Perhaps no incident more significantly impacted Sabbath's sound than the one that cost guitarist Tony Iommi two of his fingertips.
Before becoming a professional musician, Iommi made his living like a lot of Birmingham, England, natives: in the steel mills. While music didn't offer any promises of fortune, it was at least a ticket out of his hometown, and that was a dream for the teenage guitarist.
In a new interview with Gibson TV, Iommi recalled the surreal day of his accident. He had recently given notice of his resignation, as he was about to go on tour in Europe with a band for the first time.
On his lunch break at home on his final day of work, he wondered aloud if he should bother going back and finishing his shift. His mother scolded him to go back and "finish off the job properly!"
The future Rock and Roll Hall of Famer went back in to find that another worker, who operated a guillotine further up the assembly line, had no-showed.
"They said, 'You've gotta go on the machine yourself because there's nobody else to do it,'" he recalled. "So, as I'm pushing the metal through the press, the machine came down on my hand, and in the action of pulling my hand back quick, I pulled the ends of my fingers off."
Iommi became deeply depressed as several doctors recommended he give up the guitar. His own efforts to play through the pain were fruitless.
It was a gift from his former manager at the factory that changed things for him.
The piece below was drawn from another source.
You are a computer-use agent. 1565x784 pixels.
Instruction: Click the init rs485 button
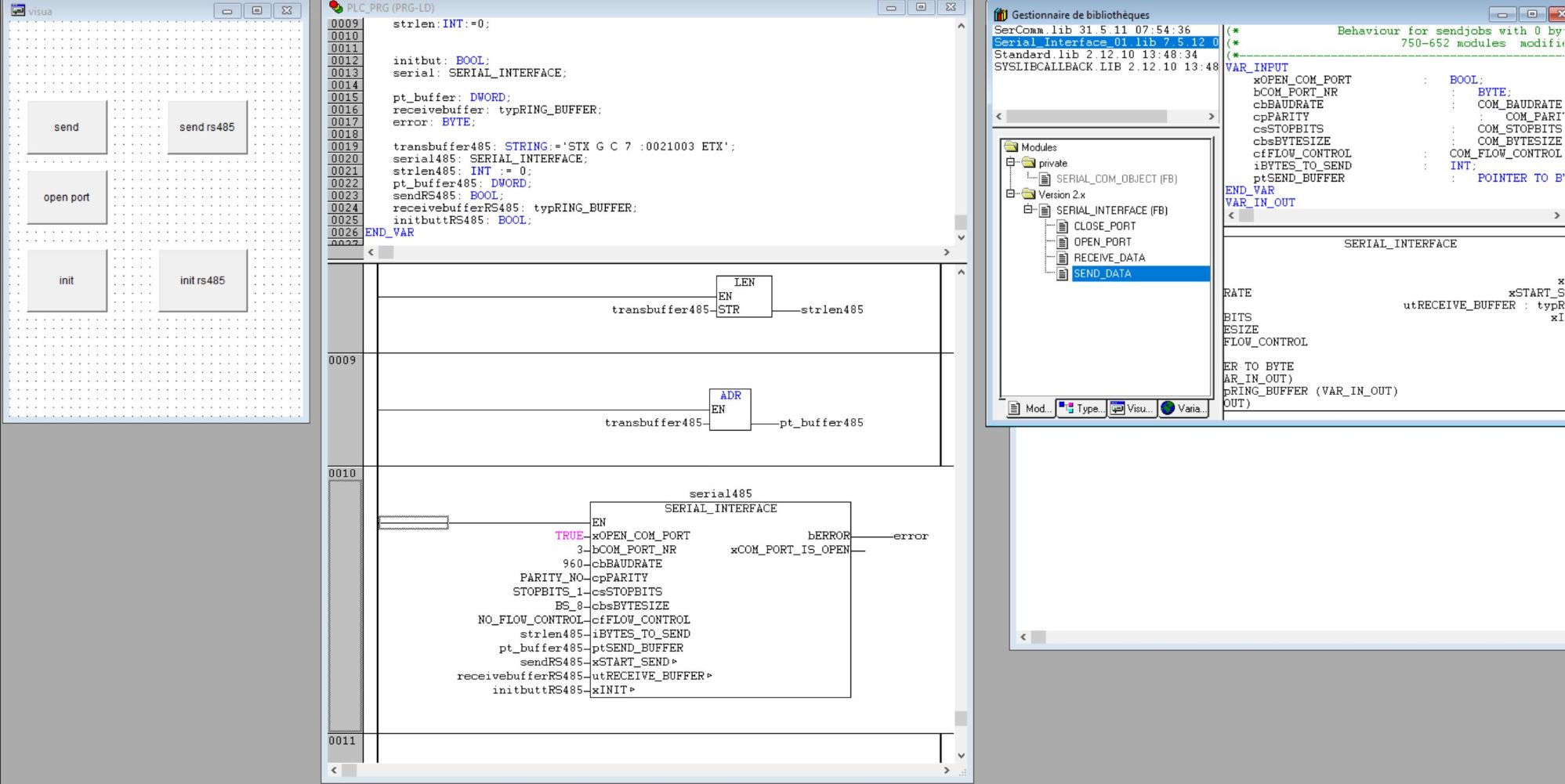202,280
The manager brought him a Django Reinhardt EP, noting that the famed jazz guitarist became a legend on the instrument, despite only having the use of two of his fingers.
"It really inspired me to learn to play more ... so I made [wax and leather fingertips] so I could play," he said. "It's a different thing altogether, starting from scratch and worse ... especially after being able to play chords properly before."
While losing two fingertips ultimately couldn't keep Iommi from playing the guitar, it dramatically shaped his sound going forward.
Iommi's makeshift fingertips meant he couldn't very well play fast music (the tips might come off), and the loss of dexterity in his fingers meant he needed to make the most of simple chord shapes.
"That's what made me sort of come up with the Black Sabbath thing, the sound," he noted. "Because it's trying to make the sound bigger, to fill in for the full chords that I couldn't play anymore."
Later, in a band called Mythology, Iommi and drummer Bill Ward explored the possibilities of what sort of loud blues music they could make together.
A few years, and a lot of hash smoke later, Black Sabbath and heavy metal were born.